PROBLEM TO SOLVE →
Set down, exactly, every line from the top of the listing through the one holding "Screen dimensions: 1154x623".

(DATA begins)

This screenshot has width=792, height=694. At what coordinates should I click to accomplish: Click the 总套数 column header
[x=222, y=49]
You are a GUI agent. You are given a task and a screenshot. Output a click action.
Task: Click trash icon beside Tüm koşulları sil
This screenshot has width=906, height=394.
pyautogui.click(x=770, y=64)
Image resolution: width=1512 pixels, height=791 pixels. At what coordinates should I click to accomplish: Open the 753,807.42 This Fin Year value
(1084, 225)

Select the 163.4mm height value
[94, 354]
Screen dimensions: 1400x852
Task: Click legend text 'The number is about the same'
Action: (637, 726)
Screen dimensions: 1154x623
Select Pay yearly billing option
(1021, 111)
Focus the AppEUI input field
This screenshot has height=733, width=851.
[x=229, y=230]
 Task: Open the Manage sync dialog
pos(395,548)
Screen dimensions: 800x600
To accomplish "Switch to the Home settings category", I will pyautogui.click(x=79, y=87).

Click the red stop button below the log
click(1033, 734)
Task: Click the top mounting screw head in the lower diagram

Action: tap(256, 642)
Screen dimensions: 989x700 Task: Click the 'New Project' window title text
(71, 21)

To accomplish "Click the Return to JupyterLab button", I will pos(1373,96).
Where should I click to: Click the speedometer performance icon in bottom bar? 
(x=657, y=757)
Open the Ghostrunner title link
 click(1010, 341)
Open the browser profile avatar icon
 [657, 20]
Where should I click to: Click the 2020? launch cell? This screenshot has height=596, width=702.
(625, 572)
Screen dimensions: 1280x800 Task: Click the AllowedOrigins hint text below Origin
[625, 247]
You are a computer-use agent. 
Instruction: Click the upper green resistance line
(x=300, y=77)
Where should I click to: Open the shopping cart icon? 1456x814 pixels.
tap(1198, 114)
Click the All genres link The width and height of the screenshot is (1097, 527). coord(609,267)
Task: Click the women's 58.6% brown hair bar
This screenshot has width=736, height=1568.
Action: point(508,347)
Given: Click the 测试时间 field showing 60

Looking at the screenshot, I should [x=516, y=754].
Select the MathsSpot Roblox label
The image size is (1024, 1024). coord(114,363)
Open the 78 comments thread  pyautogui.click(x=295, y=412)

(DATA ends)

WRITTEN ANSWER →
This screenshot has width=792, height=694. At what coordinates should I click to accomplish: Click the 总套数 column header
[x=222, y=49]
You are a GUI agent. You are given a task and a screenshot. Output a click action.
Task: Click trash icon beside Tüm koşulları sil
This screenshot has width=906, height=394.
pyautogui.click(x=770, y=64)
Image resolution: width=1512 pixels, height=791 pixels. At what coordinates should I click to accomplish: Open the 753,807.42 This Fin Year value
(1084, 225)

Select the 163.4mm height value
[94, 354]
Screen dimensions: 1400x852
Task: Click legend text 'The number is about the same'
Action: (637, 726)
Screen dimensions: 1154x623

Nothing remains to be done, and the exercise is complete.